Je serai relativement bref, m’étant rendu, par une distraction impardonnable, à la bonne heure mais au mauvais endroit pour le concert de 18h au Planétarium du Jardin des sciences où le duo “À l’Est du Soleil” constitué du violoniste alto Guillaume Roy et du violoncelliste Didier Petit accueillait le chanteur basque Kristof Hiriart. J’avais bonne mine moi qui défend depuis des années la migration des cordes du quatuor, avec armes et bagages, aux pays de l’improvisation libre ; moi qui en outre considère avec un vif intérêt le travail de Kristoff Hiriart, très méconnu sur les terres du jazz et néanmoins mentionné dans ces pages depuis 2012 (pour ses duos avec Didier Ithursarry et Jérémy Ternoy avec qui il dirige également l’Organik Orkeztra), sous les plumes de Philippe Méziat, Jean-François Mondot, Robert Latxague, Xavier Prévost et moi-même. En vous dépêchant un peu, vous pourrez retrouver le duo Guillaume / Petit à D’jazz Nevers aujourd’hui à 15 heures, mais sans Hiriart.

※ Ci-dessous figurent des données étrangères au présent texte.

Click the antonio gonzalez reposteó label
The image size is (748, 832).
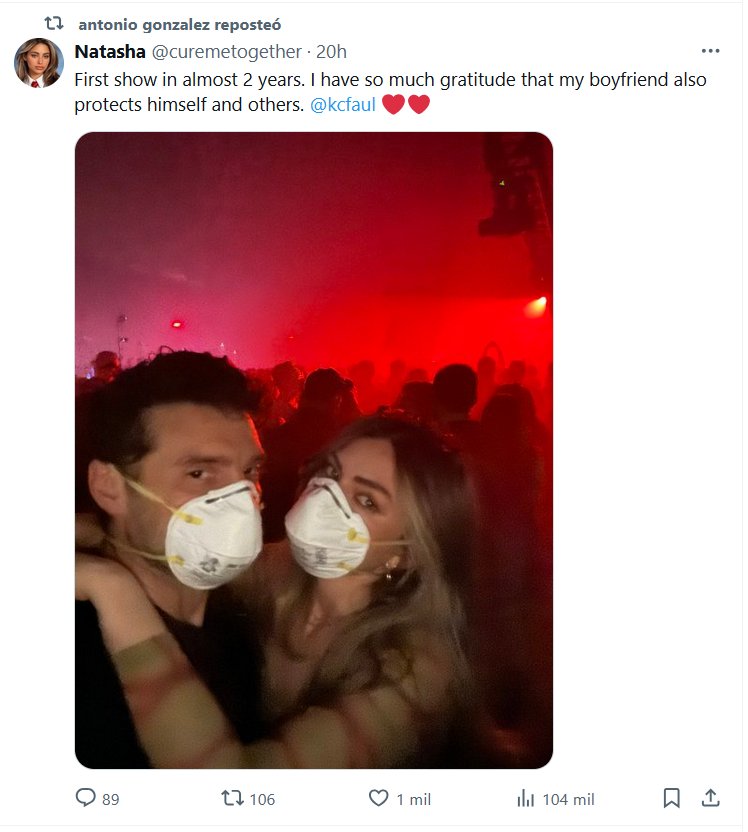click(180, 24)
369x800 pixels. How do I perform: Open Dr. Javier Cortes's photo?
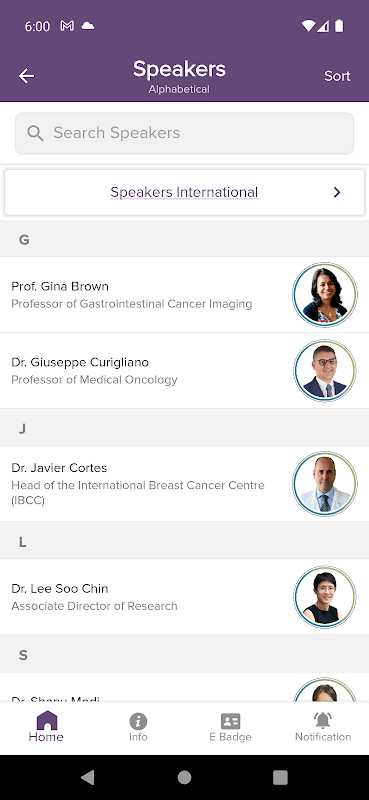pos(325,484)
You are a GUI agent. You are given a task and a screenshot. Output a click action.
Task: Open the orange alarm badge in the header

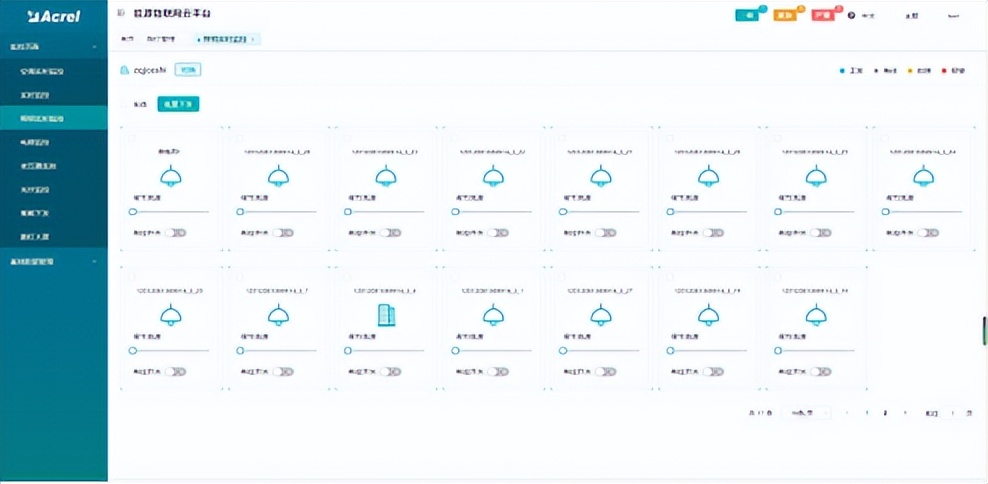(785, 15)
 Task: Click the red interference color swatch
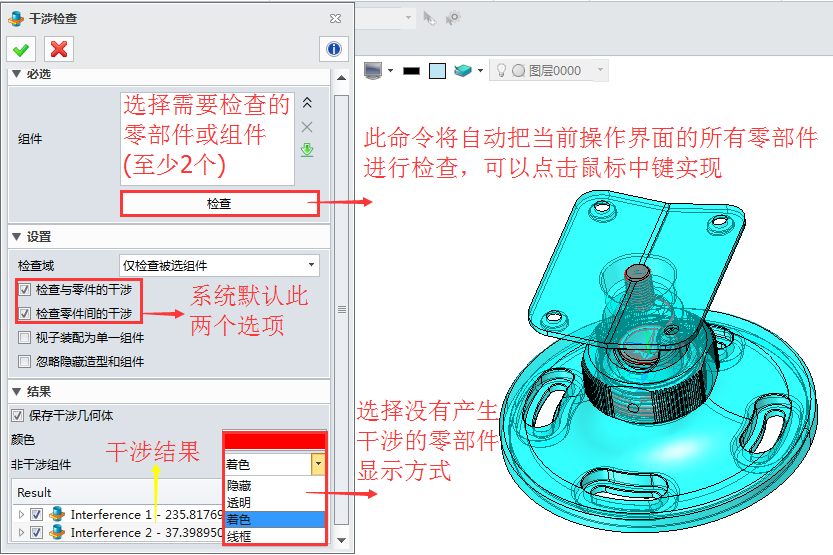275,441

Pour le concert du San Trio, j’étais à l’heure au bon endroit mais, en partie vaincu par la fatigue, je n’y ai pas accordé toute l’attention méritée hormis quelques moment de lucidité dont j’essaie d’accorder les souvenirs à l’écoute du disque enregistré en concert à Berlin et tout juste publié dans les Jazzdor Series. Célébration de l’amitié qui peut réunir trois artistes vivant l’une à Strasbourg – Yuko Oshima (batterie) –, l’autre à Berlin – Taiko Saito (vibraphone) – la troisième à Tokyo – Satoko Fujii (piano), mais on connaît déjà cette dernière pour son insaisissable activité cosmopolite d’un continent à l’autre. On est ici à la croisée des mondes, avec cette touche japonaise qui fait dire à Taiko Oshima dans l’interview figurant dans le programme de Jazzdor : « Il nous reste forcément des choses de notre terre natale. » On se souvient du duo décapant qu’elle partagea avec Eve Risser où il restait quelque chose de ce feeling jusque dans cet univers entre brutalité et parodie. Mais elle précise : « Si je parle japonais sur scène, ça me fait sortir les choses différemment. Le plus marquant dans cette culture japonaise que nous partageons dans San, c’est le temps. Le temps entre deux choses, le silence qu’on appelle le ma. »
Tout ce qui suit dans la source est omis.